What is being asked: In the records below, find the line that contains "This screenshot has height=773, width=960.". Retype that line and all the lines after it through the end, leaving out the pictures.

Dataset items
· · · · · · ·
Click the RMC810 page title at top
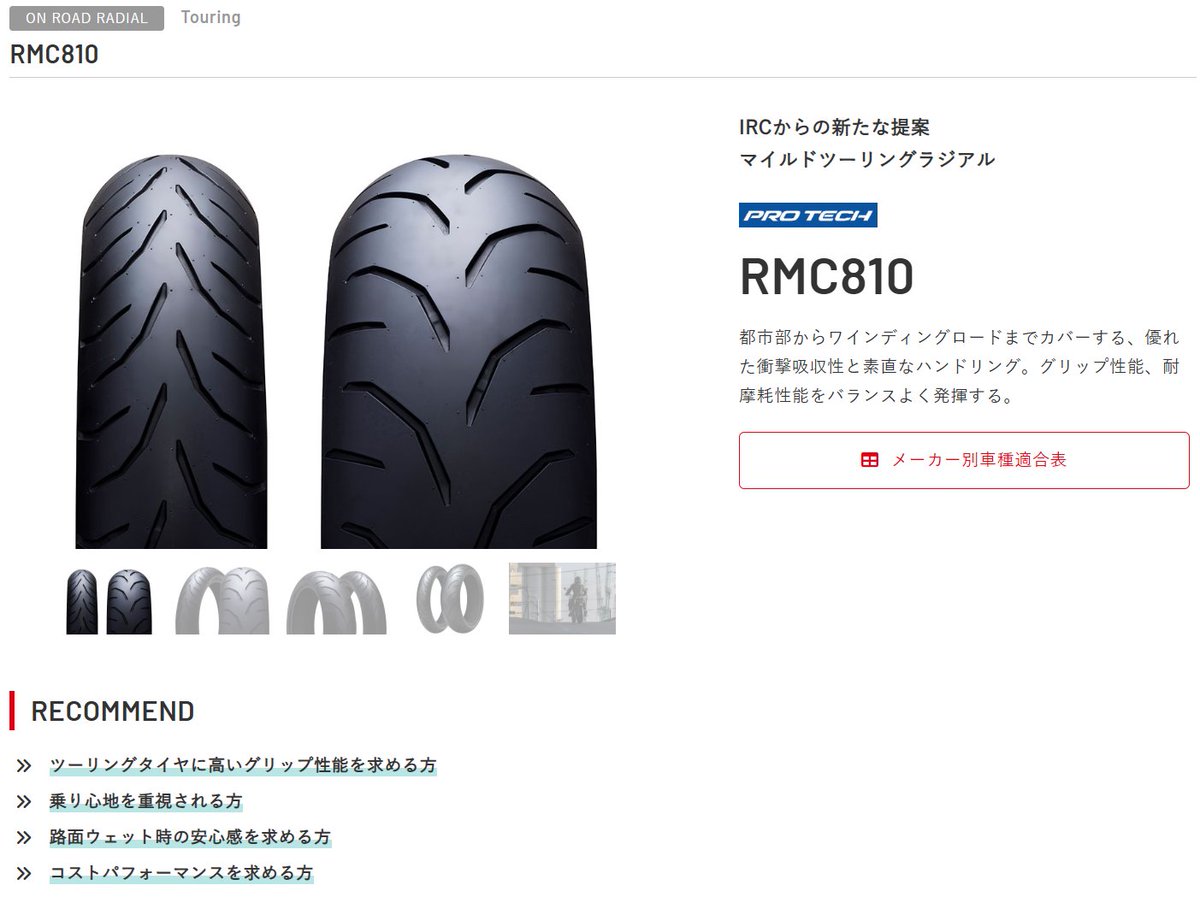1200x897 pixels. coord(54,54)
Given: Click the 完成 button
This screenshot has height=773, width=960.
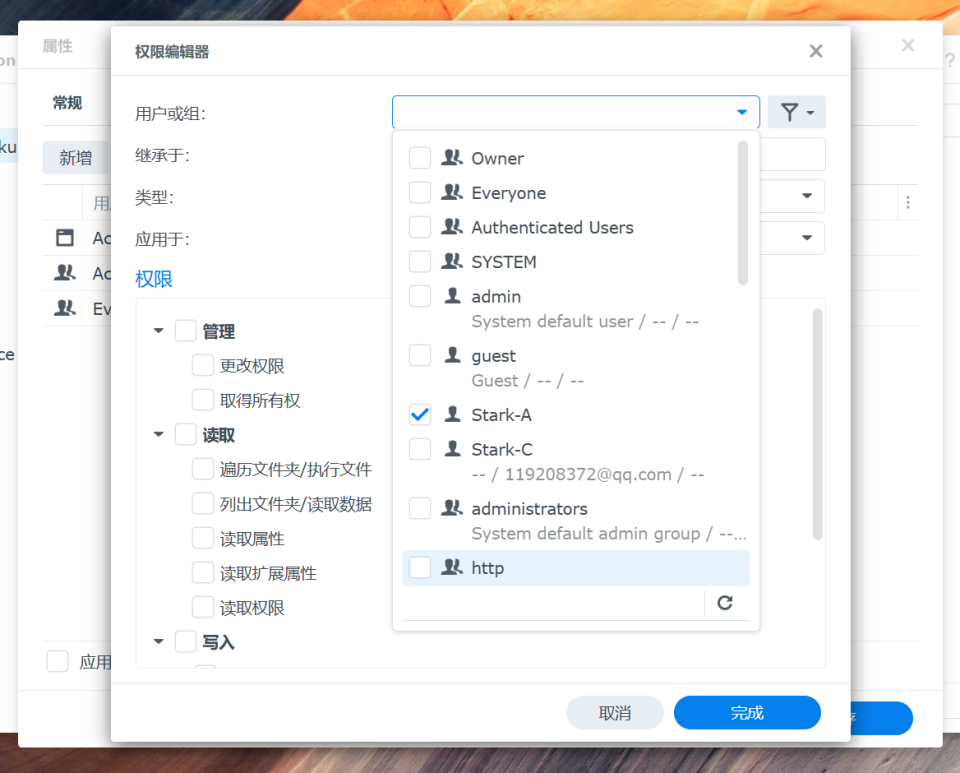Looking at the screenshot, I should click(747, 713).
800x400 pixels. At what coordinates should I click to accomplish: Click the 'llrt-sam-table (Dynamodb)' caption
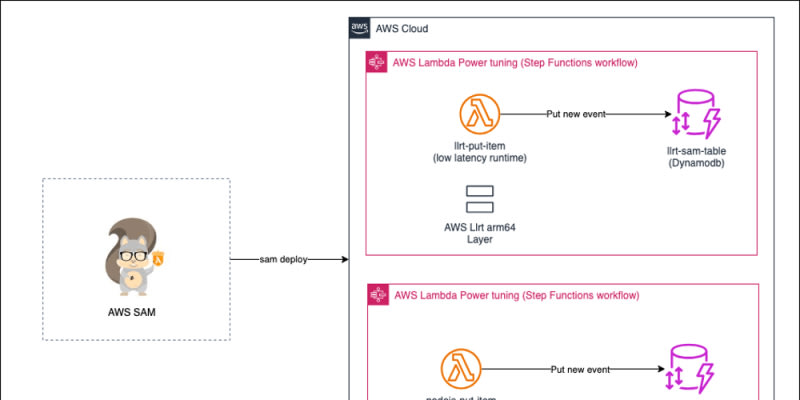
· · · · · · ·
Output:
This screenshot has height=773, width=960.
Looking at the screenshot, I should click(747, 713).
800x400 pixels. At what coordinates should I click to accomplish: Click the 'llrt-sam-table (Dynamodb)' caption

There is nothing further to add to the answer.